Encoding format details

Source: Internet
Author: User

I believe that many people, like me, have always been confused about coding. Do you know? We will know that gb2312 is a Chinese encoding. When we see garbled characters, we will know that the encoding is wrong, but what is the problem? Why is the problem, except for the problem. In particular, some people asked: Why. I don't know, so I just said: this is the case, and the encoding is used for decoding. Why.
In fact, after understanding the problem, we can really understand why it is like this, And the encoding problem is not so profound. I searched some materials online, it is a solution to the coding problem for a long time. There are two materials that are most understandable. The first one is:
Http://www.cnblogs.com/KevinYang/archive/2010/06/18/1760597.html
I think this encoding is the clearest. After reading it at the beginning, I thought I really understood it. gb2312 is just a character set, unicode is a collection of all characters that can be used, and UTF-8 is an encoding. Its character set is Unicode. In addition, Unicode is a huge character set agreed upon by all humans, including the gb2312 character set.
With this "Confidence", I began my exploration:
1. Use notepad to write an XML file, as shown below:

XML Code
   <? XML version = "1.0" encoding = "gb2312"?> <Root> <person> Hi, big girl </person> </root>

Save this notepad as UTF-8 format, open it, garbled, don't think about it, the feeling is: UTF-8 encoded files are decoded using gb2312, some UTF-8 characters are not available in gb2312, something is going wrong... (This understanding is wrong !!!)
2. Use notepad to write an XML file, as shown below:

XML Code
   <? XML version = "1.0" encoding = "UTF-8"?> <Root> <person> Hi, big girl </person> </root>

Save this notepad as ANSI (in the simplified Chinese operating system, it is gb2312 encoding), and then open it with garbled characters ??? Why? Does Unicode contain the gb2312 character set? I should be able to parse it as I said ??? (The first idea is continued. It is determined only by the size of the character set. It is still wrong)
No way. I can only search for answers online, so the second document appears.
Http://social.msdn.microsoft.com/Forums/zh-CN/2212/thread/f656ec85-2cd0-4d6a-a207-fe30523cc5a4/
The question is like this: "The UTF-8 contains the definition of all the characters in gb2312, but the number of each character is not exactly the same, so there will be situations where the text in the page cannot match"
For the answer, see the answer provided by the Raymond Tang moderator on the 4th floor.
In this case, we can explain why UTF-8 cannot parse the characters in gb2312.
However, I think there is still a problem with this answer. As Raymond Tang said, "The number of each character is not exactly the same, the encoding in gb2312 is different from that in UTF-8, so the correct characters cannot be parsed. If the encoding is different, it will not change much at least. Should it be similar to Chinese characters? Why is it garbled?
So I looked at the first article carefully and found the problem: "gb2312 and GBK character sets are limited to 2 bytes at most to encode all characters, it also specifies the byte order. This encoding system usually uses a simple look-up table, that is, through the code page, you can directly map characters to the byte stream on the storage device .", "Although each character can find a unique serial number (encoding Code, also known as Unicode Code) in the Unicode character set, but the final byte stream is determined by the specific character encoding, it is determined by UTF-8. Simply put, the bytes stream is disrupted. UTF-8 is encoded in a variable length mode and cannot parse the byte stream as gb2312 does. So garbled characters appear.
Therefore, Unicode contains the character set in gb2312, but each encoding and decoding method is different. That is to say, UTF-8 encoding is a rule for its own byte stream, you must use your own rules for decoding. If they are inconsistent, garbled characters may occur. This is the root cause.

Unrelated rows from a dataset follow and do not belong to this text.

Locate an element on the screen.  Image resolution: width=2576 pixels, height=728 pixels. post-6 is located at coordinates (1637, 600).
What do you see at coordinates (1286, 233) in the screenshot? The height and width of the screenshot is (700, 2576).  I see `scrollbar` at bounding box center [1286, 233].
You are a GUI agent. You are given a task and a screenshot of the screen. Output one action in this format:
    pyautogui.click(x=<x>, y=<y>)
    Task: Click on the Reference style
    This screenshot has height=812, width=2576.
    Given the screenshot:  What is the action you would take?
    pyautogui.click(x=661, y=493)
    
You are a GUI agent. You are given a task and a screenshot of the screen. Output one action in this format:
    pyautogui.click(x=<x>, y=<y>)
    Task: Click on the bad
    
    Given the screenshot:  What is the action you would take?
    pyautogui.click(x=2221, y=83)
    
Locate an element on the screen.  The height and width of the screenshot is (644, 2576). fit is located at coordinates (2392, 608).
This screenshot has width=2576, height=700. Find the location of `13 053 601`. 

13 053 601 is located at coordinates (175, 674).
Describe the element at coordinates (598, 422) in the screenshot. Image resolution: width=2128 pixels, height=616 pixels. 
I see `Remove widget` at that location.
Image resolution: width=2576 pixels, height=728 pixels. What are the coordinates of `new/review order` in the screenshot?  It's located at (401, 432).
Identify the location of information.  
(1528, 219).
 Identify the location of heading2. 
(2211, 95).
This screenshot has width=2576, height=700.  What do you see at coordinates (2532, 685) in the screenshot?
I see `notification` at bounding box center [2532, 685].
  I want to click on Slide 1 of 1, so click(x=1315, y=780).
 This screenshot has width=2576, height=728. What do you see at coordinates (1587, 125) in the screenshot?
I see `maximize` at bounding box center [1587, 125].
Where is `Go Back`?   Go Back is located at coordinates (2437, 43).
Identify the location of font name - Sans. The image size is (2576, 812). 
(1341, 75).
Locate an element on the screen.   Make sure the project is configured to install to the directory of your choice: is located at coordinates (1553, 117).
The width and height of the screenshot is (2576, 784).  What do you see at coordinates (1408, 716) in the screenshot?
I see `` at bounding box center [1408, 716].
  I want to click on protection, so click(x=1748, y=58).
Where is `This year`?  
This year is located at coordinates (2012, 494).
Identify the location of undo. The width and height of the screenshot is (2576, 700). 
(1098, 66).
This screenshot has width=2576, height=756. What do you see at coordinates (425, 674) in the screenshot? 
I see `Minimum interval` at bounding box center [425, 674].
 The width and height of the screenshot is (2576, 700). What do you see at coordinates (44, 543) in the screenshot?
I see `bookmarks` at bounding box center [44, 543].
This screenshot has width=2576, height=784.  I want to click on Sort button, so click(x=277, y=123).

A very interesting thing was also found during the process: When you create a text document, you only enter the word "Unicom" to save it and open it again, it will be garbled.
See: http://baike.baidu.com/view/1273097.htm

This post is my own summary, so that I may forget to remind myself and hope to be helpful to some children's shoes that I don't understand, let those who have long understood these things laugh...
If I still understand the deviation, I hope you can correct it. Thank you.

Contact Us

The content source of this page is from Internet, which doesn't represent Alibaba Cloud's opinion; products and services mentioned on that page don't have any relationship with Alibaba Cloud. If the content of the page makes you feel confusing, please write us an email, we will handle the problem within 5 days after receiving your email.

If you find any instances of plagiarism from the community, please send an email to: info-contact@alibabacloud.com and provide relevant evidence. A staff member will contact you within 5 working days.

A Free Trial That Lets You Build Big!

Start building with 50+ products and up to 12 months usage for Elastic Compute Service

  • Sales Support

    1 on 1 presale consultation

  • After-Sales Support

    24/7 Technical Support 6 Free Tickets per Quarter Faster Response

  • Alibaba Cloud offers highly flexible support services tailored to meet your exact needs.